A fermentação da Arbeg leva em torno de cinquenta e duas horas, em washbacks de vinte e três mil litros. Porém, a destilaria possui apenas um alambique de primeira destilação, com capacidade bem menor. Assim, ela primeiro descarrega metade do mosto fermentado e o destila. Depois – após três horas – o restante. Assim, parte do mosto é fermentado por três horas extras. Um método curioso e destemido.

A segunda destilação ocorre em apenas um alambique também. Este é equipado com um purificador. Um curioso tubo, que brota do braço do alambique, e termina em seu bojo. A ideia é que as partículas mais pesadas que, porventura, conseguiram atingir a parte de cima, sejam capturadas por esta peça, e voltem para serem novamente destiladas.
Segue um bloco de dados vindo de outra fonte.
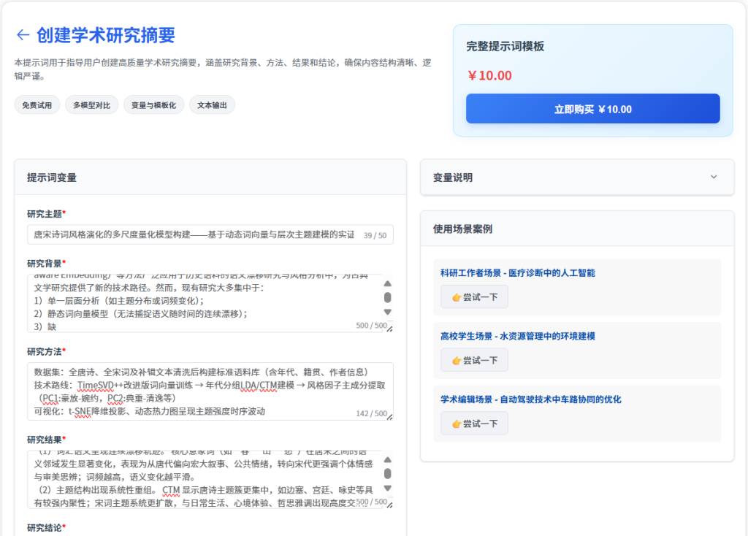The width and height of the screenshot is (748, 536).
Task: Select the 多模型对比 tag
Action: (91, 105)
Mas o maior destemor da Ardbeg está, justamente na maturação e engarrafamento. Há uma pletora de diferentes finalizações e tratamentos de madeira. Há versões maturadas em barricas altamente torradas. Há o emprego de carvalho europeu virgem, combinado com jerez e bourbon. E a graduação alcoólica das criações é sempre generosa. Basta pensar que dos quatro whiskies que atualmente compõe o portfólio permanente da destilaria, dois deles passam dos cinquenta por cento de álcool. Não tem como não gostar de uma destilaria dessas.

Como parece acontecer com todas as destilarias de Islay, há uma edição especial, vendida somente na destilaria. É o Ardbeg Kildalton, que ilustra este post. Seu nome é uma homenagem à Kildalton Cross, uma impressionante cruz monolítica de dois metros e meio, datada do século oitavo depois de Cristo, e muitíssimo bem conservada. A cruz está localizada bem próxima à Ardbeg, ao lado das ruínas da igreja de Kildalton.

 

Nossa visita terminou em uma pequena loja da destilaria. Depois daquela experiência, era impossível me conter. Comprei um Ardbeg- o Kildalton. Mas não apenas ele. Comprei uma bolsa da Ardbeg, dois chaveiros da Ardbeg, uma jaqueta e uma camiseta. E nem adianta contestar. É claro que faz sentido.

16 thoughts on “Especial Escócia – Visita à Ardbeg

  1. Parabens por mais esse texto excelente. Sou fascinado por essa destilaria. Assim que entrei na loja da Ardbeg me apoderei da unica camisa de ciclismo que havia (ela e simplesmente maravilhosa). Afinal, ciclismo e whisky tem tudo a ver!…

    1. Mestre Celso, vi que você já estreou a camisa! E aí, tão boa quanto os whiskies? Abraços!

  2. Un gran abrazo y felicitaciones por la iniciativa de hacer este viaje y compartir tanta informacion, en alguno proximo estaremos juntos

    1. Com certeza! Isso sim será incrível! Muito bom viajar com amigos e pessoas que apreciam tanto a bebida!

  3. Fique con la duvida, cual e el quarto rotulo permanente? (Ten, Uigeadail, Corryvekran y ?), obrigado por la resposta que se llegara.

  4. Morri aqui só imaginando a visita. Como já conversamos, Ardbeg é meu Whisky de cabeceira. Parabéns pelo texto, que deixa a gente viajar um pouco e estar lá com vocês.

    1. Mestre Robson, concordo. Revisitar os Ardbeg – especialmente o 10, que fazia um tempo que nao bebia com atenção – foi ótimo! Aguarde que em breve tem mais textos sobre a viagem!

  5. Como vai, mestre?
    Estava aguardando muito este post. Embora só tenha provado o 10y, já ficou mais do que claro a capacidade e qualidade da Ardbeg.
    Não tem como não admirar.
    Abraço!

  6. Fiquei curiosa! Se a Ardbeg é a HD dos whiskies, qual seria o correpondente da Triumph? A pergunta parece boba, mas pra mim tem um grande significado.
    Abraco, mestre

    1. Nada, a pergunta é bem legal! rs.

      Eu imaginaria algo na linha de um Buffallo Trace, talvez? Algo com raízes profundas na cultura norte-americana, e capaz de encarar a briga frente a frente com os JD!